I've Read The Instructions. Now What?
In short, The Product Manager's Toolkit has value to the extent that it provides useful advice on what content PMs might consider developing in their work. The book does not, however, tell you how to convince other people of its value. Somewhere in Silicon Valley, or Silicon Gulch, or Silicon Somewhere, a PM dreams of devising a better way of communicating the status of a product under development. I bet there's at least one template in this book that could help.
Unfortunately, you can't hand this book to the head of PM, the head of development, or other stakeholders and expect them to tug their forelocks in recognition of the wisdom contained in these pages. Before diving into the templates, Steinhardt explains at length the methodology intended for their use. The Blackblot Product Definition Team Model defines specific roles, such as lead developer and product architect, that are involved in specific tasks, such designing the product, using specific PM deliverables such as product requirements.
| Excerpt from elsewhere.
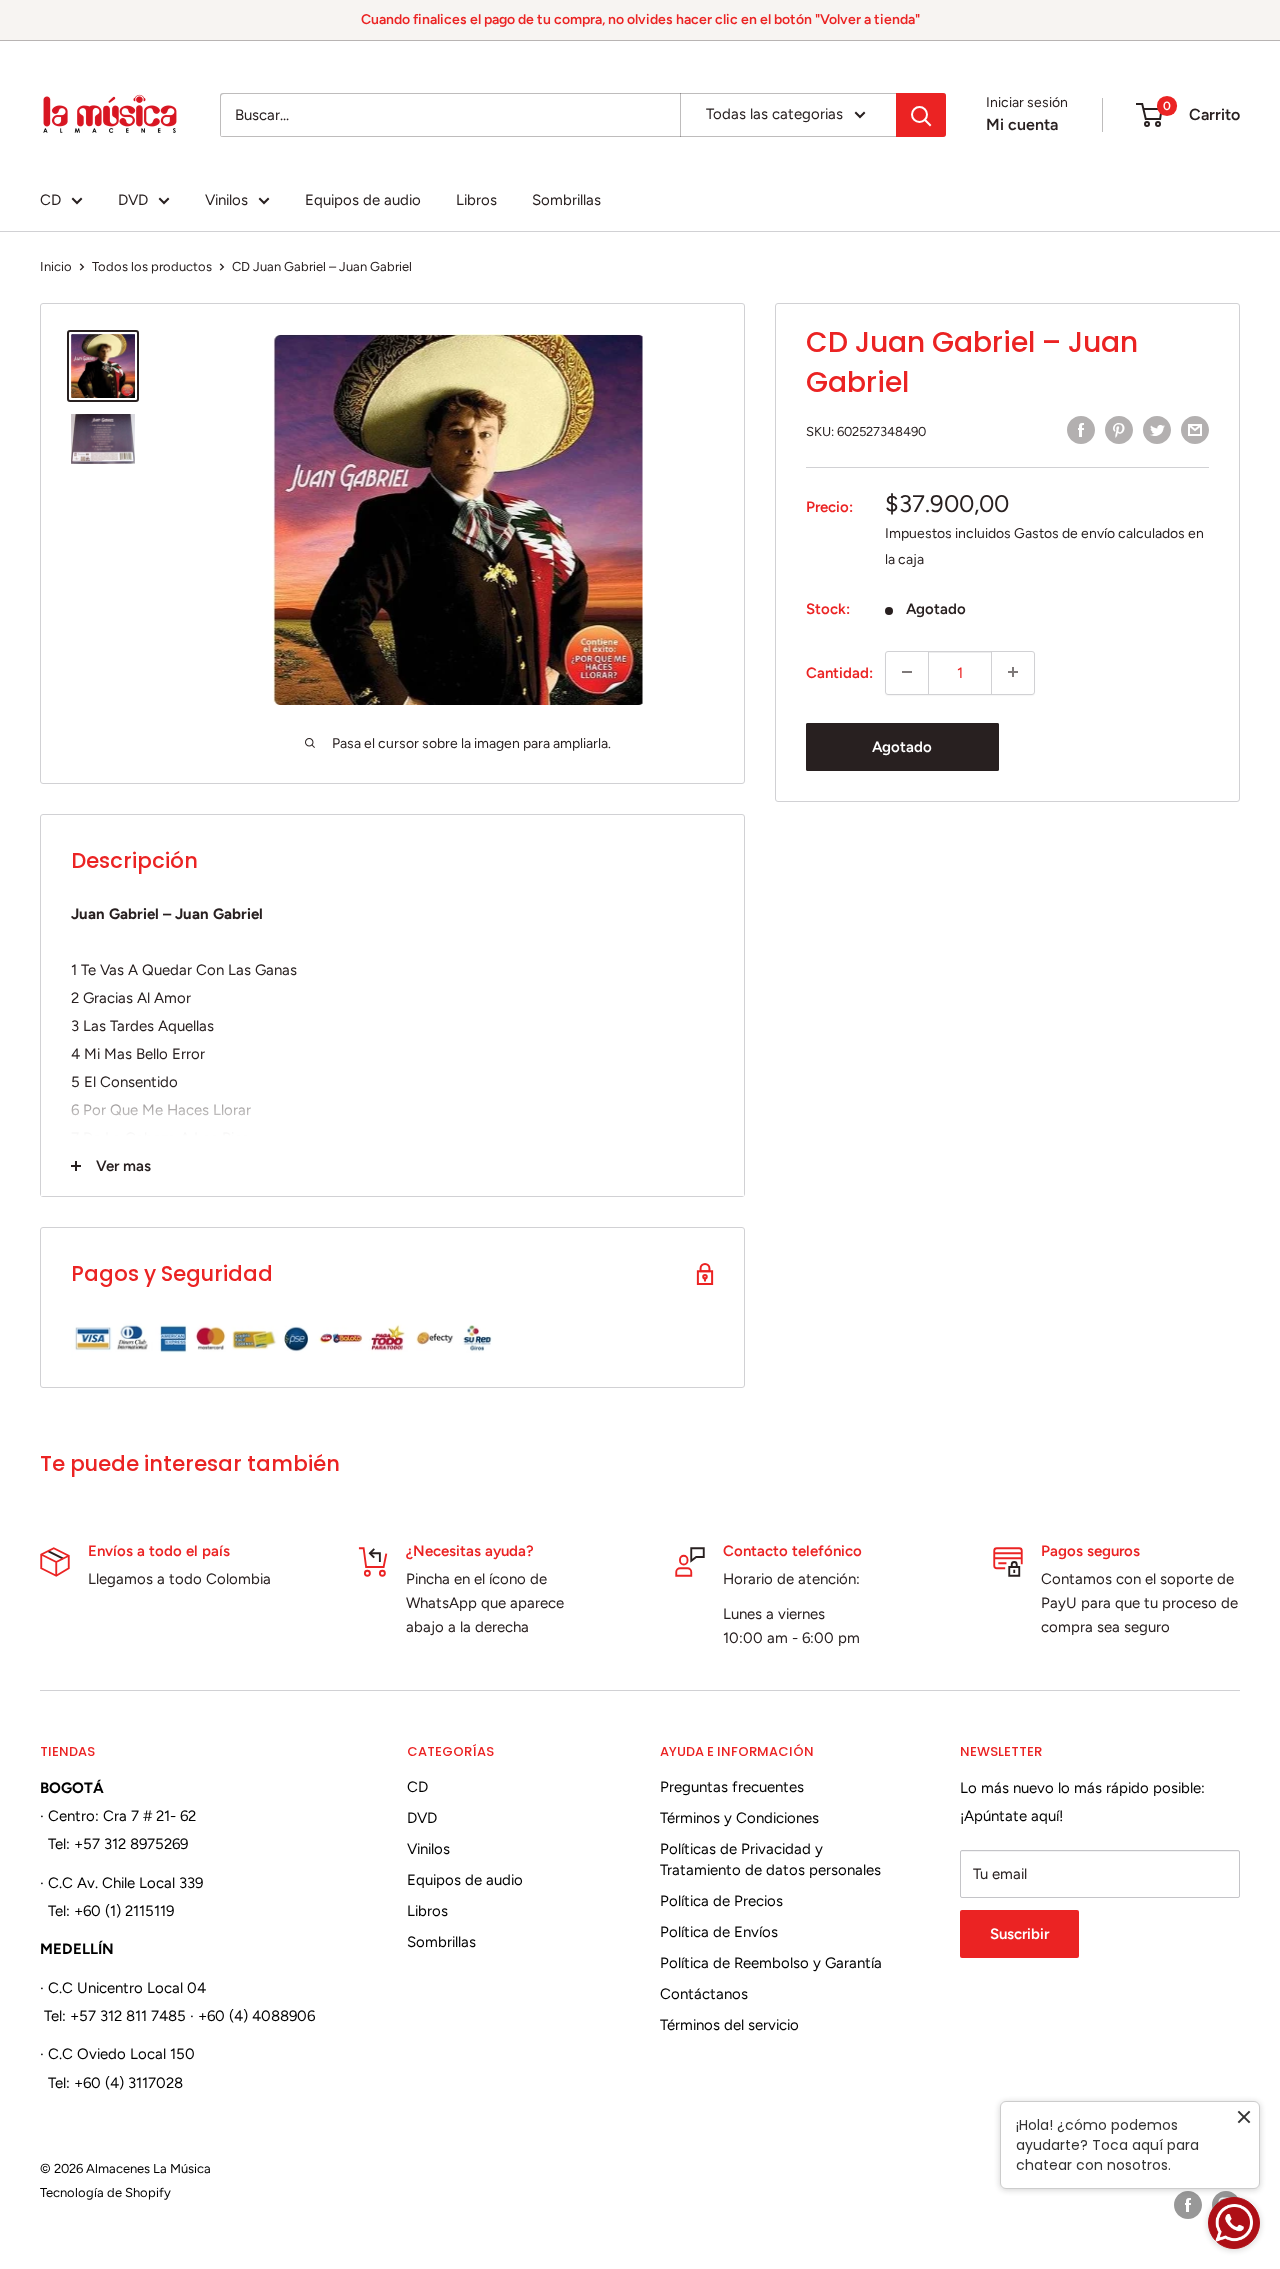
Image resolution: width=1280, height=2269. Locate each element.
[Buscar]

It's a very familiar, sensible approach, in which concepts like the product life cycle and perceived value play important roles. But is it the approach that a particular company would adopt, either wholly or partially?
Even if the forelock-tugging occurred, there's many a slip betwixt principle and praxis, which is a good summary of my experiences installing hardwood floors and running a PM organization. The success of a PM organization depends on the team's deliverables, which in turn depend on the methodology behind those deliverables. However, everyone needs more than just the right tools (the templates), and the basic instructions for using them. Buy the book for help with what you might do and to get an introduction to Steinhardt, who may provide some valuable help outside the book itself. But don't hand this hefty tome to a colleague in the expectation of a moment of mutual epiphany. Your co-worker might just drop it on your foot instead.